BRIEF:
A single number is expected: the count of lines below where the word "menu" occurs.

SOURCE INFORMATION:
--- START ---
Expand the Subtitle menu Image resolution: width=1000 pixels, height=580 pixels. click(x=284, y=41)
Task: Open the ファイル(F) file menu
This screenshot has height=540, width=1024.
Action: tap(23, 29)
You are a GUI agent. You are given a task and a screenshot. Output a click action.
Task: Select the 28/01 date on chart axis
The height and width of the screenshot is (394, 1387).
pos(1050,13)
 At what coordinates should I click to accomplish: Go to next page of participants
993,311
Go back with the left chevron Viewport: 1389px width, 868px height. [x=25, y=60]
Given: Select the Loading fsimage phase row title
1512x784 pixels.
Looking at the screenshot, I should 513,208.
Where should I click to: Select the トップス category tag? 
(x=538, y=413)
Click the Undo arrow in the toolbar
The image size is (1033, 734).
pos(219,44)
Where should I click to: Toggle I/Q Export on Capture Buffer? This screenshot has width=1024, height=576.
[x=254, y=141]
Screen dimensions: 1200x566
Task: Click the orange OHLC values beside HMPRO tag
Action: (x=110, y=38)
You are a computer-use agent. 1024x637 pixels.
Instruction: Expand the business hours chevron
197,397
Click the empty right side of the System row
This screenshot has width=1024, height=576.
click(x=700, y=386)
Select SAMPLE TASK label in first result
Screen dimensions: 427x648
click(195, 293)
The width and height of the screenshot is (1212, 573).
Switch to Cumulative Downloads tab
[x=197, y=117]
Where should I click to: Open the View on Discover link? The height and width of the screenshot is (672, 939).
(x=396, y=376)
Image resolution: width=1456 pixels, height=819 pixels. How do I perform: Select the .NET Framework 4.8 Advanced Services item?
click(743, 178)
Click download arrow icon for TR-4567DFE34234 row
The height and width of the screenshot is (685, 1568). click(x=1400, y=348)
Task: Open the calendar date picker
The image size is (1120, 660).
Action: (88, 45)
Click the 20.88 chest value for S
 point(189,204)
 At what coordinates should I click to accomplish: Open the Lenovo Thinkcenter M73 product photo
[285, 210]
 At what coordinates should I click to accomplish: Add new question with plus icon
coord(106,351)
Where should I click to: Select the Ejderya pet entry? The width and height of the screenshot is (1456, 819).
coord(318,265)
--- END ---
WRITTEN SOLUTION:
2